>>>

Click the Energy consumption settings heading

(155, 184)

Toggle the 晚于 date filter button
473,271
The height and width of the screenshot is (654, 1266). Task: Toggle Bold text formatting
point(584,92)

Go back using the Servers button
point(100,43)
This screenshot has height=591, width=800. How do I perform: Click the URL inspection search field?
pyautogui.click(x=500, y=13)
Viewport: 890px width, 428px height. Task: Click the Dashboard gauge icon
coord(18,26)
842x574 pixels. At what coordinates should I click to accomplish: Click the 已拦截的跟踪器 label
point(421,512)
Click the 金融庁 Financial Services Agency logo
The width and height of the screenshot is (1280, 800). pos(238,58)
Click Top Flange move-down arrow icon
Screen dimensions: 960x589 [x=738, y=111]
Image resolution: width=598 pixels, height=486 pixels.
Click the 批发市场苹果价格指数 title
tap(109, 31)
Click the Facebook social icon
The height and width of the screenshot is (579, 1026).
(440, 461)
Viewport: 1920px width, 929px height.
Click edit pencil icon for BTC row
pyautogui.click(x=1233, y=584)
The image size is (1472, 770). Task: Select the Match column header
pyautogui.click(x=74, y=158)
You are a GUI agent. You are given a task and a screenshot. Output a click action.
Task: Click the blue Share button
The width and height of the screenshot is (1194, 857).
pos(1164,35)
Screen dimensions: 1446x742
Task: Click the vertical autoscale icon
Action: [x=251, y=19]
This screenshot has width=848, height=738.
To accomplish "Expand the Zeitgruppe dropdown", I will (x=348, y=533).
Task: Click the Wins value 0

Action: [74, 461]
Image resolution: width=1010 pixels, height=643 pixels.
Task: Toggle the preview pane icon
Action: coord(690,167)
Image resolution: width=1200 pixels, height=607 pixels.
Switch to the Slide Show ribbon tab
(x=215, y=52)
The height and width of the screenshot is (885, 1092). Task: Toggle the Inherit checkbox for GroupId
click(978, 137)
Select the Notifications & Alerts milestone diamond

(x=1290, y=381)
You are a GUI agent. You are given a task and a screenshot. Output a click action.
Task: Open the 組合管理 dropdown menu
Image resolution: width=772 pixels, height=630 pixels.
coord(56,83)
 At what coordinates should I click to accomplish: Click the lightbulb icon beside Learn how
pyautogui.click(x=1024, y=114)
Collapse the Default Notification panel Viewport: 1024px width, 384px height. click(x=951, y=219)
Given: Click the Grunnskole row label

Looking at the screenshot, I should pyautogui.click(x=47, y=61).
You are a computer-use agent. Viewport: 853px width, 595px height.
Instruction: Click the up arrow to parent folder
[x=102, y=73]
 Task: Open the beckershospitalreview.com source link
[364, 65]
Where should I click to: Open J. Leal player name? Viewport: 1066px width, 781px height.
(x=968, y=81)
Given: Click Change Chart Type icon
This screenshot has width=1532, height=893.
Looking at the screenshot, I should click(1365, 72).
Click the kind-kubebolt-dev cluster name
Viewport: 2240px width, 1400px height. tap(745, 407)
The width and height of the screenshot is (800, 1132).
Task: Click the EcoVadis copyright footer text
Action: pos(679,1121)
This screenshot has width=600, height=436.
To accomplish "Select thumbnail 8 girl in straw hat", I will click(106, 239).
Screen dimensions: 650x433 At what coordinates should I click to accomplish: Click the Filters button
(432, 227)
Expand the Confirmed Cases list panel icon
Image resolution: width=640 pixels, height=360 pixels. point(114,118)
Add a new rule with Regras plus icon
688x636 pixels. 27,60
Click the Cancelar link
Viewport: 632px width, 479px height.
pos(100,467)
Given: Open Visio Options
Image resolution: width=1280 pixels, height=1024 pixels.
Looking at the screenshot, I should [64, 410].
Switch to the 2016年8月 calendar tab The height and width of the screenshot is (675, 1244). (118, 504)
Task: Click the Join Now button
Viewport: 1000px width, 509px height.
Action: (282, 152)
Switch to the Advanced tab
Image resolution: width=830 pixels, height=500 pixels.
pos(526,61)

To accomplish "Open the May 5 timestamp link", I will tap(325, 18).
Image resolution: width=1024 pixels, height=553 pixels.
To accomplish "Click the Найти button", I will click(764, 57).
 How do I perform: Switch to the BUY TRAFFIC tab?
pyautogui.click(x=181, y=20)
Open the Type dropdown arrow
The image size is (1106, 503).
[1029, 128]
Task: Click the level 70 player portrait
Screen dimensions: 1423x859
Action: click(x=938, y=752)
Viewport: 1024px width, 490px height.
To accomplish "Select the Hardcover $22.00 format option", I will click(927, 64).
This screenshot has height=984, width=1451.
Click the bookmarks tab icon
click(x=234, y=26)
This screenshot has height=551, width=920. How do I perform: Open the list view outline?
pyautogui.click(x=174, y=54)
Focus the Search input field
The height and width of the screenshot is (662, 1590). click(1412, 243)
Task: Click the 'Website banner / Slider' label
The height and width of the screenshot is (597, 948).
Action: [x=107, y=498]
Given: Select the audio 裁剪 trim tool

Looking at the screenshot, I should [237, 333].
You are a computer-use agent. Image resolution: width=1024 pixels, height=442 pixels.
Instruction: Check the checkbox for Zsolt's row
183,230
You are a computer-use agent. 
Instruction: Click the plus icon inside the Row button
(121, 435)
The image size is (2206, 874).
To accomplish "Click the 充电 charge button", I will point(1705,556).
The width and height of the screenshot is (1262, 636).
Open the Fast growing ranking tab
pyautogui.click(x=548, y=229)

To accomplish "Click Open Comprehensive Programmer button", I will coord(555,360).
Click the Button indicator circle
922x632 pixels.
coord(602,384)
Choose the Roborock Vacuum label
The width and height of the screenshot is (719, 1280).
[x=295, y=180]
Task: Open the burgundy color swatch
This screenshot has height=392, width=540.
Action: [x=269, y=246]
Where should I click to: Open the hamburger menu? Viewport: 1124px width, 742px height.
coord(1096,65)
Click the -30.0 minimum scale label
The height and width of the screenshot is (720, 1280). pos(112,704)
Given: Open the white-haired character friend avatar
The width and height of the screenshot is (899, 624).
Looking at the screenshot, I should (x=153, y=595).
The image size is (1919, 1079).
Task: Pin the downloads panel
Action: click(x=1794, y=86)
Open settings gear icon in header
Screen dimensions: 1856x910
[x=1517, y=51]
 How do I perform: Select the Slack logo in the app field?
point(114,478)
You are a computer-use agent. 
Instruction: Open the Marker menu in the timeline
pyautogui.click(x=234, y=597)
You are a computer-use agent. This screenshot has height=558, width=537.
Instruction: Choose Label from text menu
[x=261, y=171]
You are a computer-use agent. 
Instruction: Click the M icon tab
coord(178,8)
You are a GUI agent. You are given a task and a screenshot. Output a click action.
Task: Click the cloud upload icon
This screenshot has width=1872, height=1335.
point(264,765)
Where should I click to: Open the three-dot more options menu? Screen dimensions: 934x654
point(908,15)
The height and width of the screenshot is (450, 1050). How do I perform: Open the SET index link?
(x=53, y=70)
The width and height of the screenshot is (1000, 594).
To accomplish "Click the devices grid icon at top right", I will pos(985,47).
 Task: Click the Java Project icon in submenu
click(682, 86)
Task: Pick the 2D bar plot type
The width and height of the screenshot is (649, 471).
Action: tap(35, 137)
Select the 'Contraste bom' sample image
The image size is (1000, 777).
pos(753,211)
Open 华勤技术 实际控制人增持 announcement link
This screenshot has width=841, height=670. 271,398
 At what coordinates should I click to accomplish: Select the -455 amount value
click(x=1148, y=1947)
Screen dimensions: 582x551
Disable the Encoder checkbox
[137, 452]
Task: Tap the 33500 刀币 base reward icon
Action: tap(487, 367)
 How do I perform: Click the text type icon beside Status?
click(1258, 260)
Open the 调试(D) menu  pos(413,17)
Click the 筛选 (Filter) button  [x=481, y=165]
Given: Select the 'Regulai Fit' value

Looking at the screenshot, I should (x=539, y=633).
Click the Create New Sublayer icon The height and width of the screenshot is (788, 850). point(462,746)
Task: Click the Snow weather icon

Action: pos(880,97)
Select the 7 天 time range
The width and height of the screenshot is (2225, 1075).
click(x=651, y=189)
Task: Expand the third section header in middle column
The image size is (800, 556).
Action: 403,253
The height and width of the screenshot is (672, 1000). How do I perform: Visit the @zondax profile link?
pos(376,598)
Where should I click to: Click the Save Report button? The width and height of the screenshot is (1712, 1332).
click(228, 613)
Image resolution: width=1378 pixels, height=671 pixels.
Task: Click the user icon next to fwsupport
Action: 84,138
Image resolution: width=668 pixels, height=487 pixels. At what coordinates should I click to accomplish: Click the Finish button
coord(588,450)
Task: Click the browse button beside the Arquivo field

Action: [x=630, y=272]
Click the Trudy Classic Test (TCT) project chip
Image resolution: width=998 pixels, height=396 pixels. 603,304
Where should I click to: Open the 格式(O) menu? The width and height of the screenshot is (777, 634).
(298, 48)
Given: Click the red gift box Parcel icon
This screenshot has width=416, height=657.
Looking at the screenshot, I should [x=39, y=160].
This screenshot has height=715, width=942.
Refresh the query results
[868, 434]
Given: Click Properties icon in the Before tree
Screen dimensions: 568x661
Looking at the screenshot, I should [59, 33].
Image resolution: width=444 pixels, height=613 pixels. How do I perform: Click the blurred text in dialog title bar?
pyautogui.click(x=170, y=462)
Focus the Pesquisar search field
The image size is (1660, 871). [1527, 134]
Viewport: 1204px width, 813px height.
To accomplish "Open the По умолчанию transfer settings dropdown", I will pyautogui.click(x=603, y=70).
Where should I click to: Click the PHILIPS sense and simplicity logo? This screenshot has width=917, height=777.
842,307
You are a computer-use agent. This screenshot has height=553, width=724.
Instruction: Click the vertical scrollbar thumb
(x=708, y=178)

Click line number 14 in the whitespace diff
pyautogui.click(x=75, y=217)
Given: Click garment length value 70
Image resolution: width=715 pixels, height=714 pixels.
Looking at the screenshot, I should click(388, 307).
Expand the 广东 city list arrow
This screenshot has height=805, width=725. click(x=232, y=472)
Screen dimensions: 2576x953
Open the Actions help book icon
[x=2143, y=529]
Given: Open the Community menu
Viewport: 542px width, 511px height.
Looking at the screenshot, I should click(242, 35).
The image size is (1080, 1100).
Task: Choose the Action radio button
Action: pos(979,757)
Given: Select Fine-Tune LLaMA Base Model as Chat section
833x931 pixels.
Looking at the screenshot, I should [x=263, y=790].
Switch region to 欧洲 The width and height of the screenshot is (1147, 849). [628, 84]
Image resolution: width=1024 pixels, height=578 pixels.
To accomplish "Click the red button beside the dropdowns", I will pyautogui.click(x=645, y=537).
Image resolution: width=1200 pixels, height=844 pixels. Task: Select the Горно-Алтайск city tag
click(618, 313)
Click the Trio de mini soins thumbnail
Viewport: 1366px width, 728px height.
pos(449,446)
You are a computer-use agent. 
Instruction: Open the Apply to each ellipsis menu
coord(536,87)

<<<

▶ _Task requirements_:
Apply a filter for "thumbnail" to the entries and show each line that passes.

▶ _Solution to the problem_:
To accomplish "Select thumbnail 8 girl in straw hat", I will click(106, 239).
Click the Trio de mini soins thumbnail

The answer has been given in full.